Je quitte l’avenue pour rejoindre de plus petites rues derrière, là encore l’architecture est identique. Je me perds dans des entrelacs de ruelles jusqu’à ne plus savoir d’où je viens et vers où je dois me diriger. Un sentiment de panique monte en moi. Je me sens totalement perdu, moi qui pensais pourtant avoir un assez bon sens de l’orientation. Les trottoirs sont déserts, il n’y a pas âme qui vive. La pluie a chassé les passants et les rares personnes que j’aperçois disparaissent aussitôt, pressées de rejoindre un abri. Je suis seule dans cette ville inconnue et déserte et cette pensée m’obsède. SEULE....INCONNUE….DESERTE.

Ces trois mots tournent en boucle dans ma tête.

Il n’en faut pas plus pour qu’un sentiment de mal être profond s’installe en moi. Au bout de la rue, un canal à l’eau boueuse me barre la route. La pluie en tombant en hérisse a surface.

Je suis maintenant trempé, je voudrais trouver un endroit chaleureux où m’abriter et me sécher mais je ne trouve sur mon parcours aléatoire aucun lieu digne de m’accorder cette pause salutaire, le temps d’un café et de paroles réconfortantes.

Je fais demi-tour et retourne vers le centre. La place principale sur laquelle trône l’hôtel de ville imposant ne me paraît pas plus accueillante que les rues que je viens de quitter.

Dans un état de panique total, je me précipite dans le premier café ouvert de la place. L’intérieur était assez sombre, un énorme écran plat crache des images, un feuilleton certainement. Le serveur, quitte à regret d’un pas nonchalant le siège d’où il regarde la télévision pour prendre ma commande. Ce n’est pas vraiment l’ambiance dont je rêvais mais au moins je suis à l’abri.

Heureusement, l’heure de mon rendez-vous approche. Je ne peux pas imaginer passer plus de temps dans ce bar entre une télé hurlante et un serveur renfrogné. Dehors, la pluie tombe toujours. Aucune envie de parcourir d’autres rues. Aucune envie de rien.

Je décide de me rendre immédiatement à l’adresse de mon rendez-vous griffonnée sur mon agenda : 11, rue de l’Industrie. Par bonheur, le serveur m’explique que je n’en suis pas loin et m’explique le chemin à suivre.

« Au bout de la rue, à droite, vous ne pouvez pas vous tromper » 
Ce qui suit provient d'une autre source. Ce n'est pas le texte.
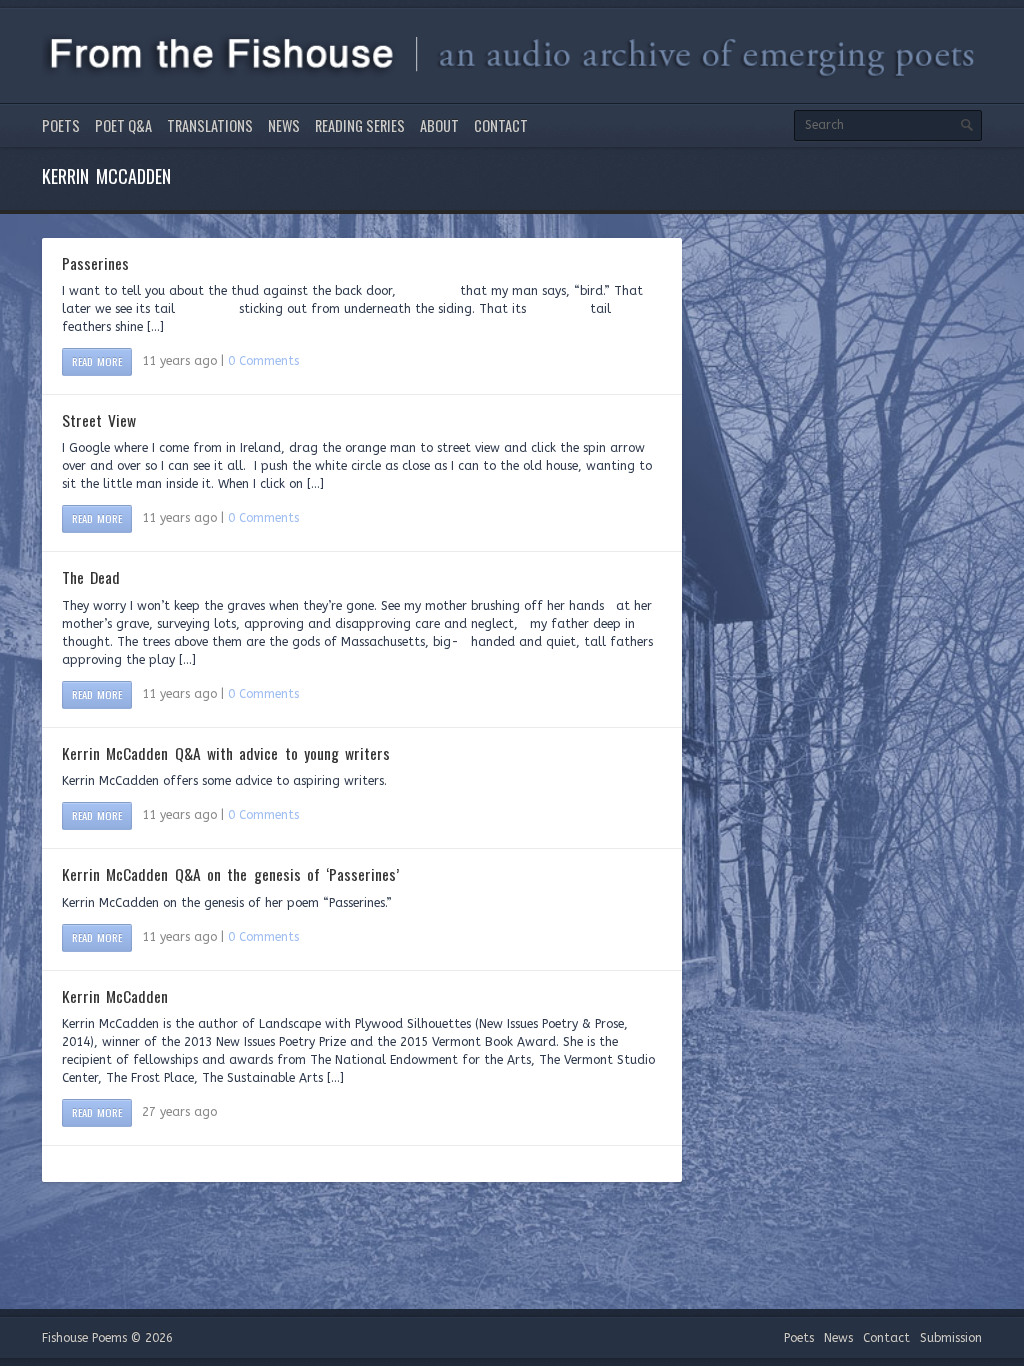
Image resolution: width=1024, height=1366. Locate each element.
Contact (501, 125)
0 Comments (263, 361)
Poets (61, 125)
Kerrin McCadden (115, 996)
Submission (951, 1338)
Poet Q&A (123, 125)
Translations (210, 125)
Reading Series (360, 125)
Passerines (95, 263)
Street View (99, 420)
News (284, 125)
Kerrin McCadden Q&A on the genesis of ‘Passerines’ (230, 874)
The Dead (91, 577)
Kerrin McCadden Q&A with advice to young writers (226, 753)
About (439, 125)
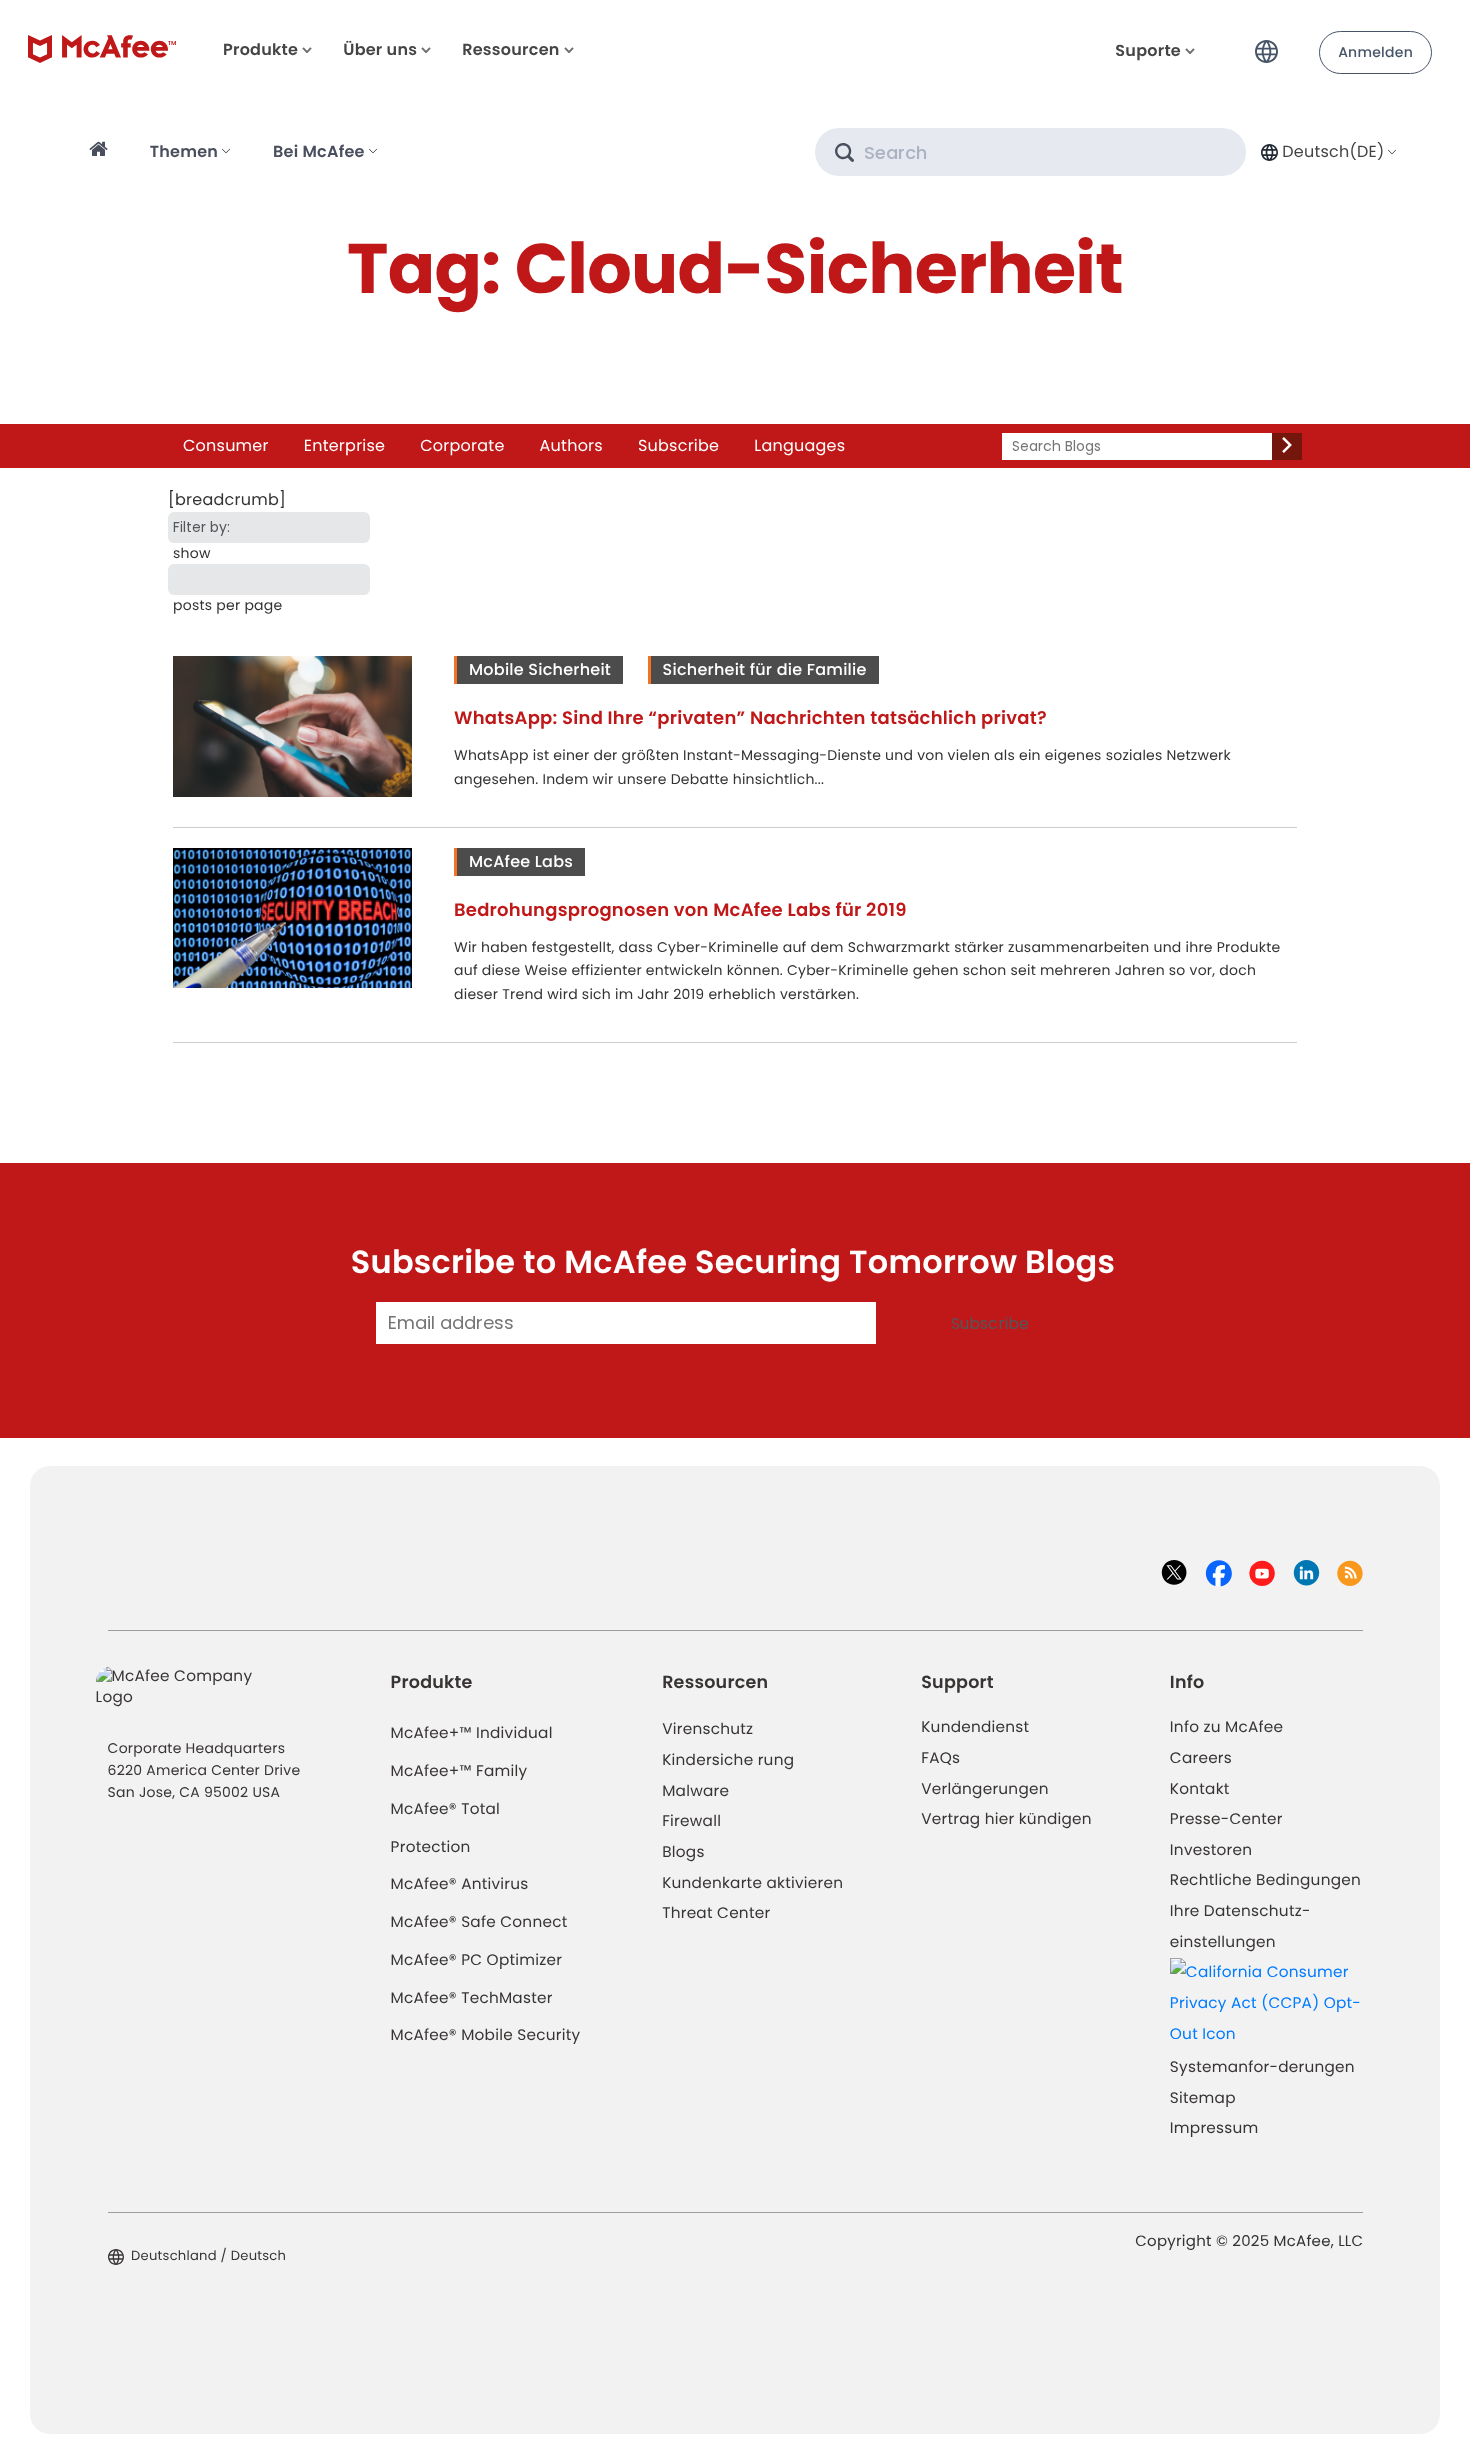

Toujours les mêmes façades blotties les unes contre les autres. Je sonne au numéro 11. Des bruits de pas et un visage souriant apparaît dans entrebâillement de la porte.

« Jacques, entre donc. Je suis tellement heureuse de te revoir. Mets-toi à l’aise et viens prendre quelque chose de chaud. Tu es trempé ».

Je pose ma valise et accroche ma veste mouillée au porte manteau.

Je me sens tout à coup très léger dans cet intérieur chaleureux.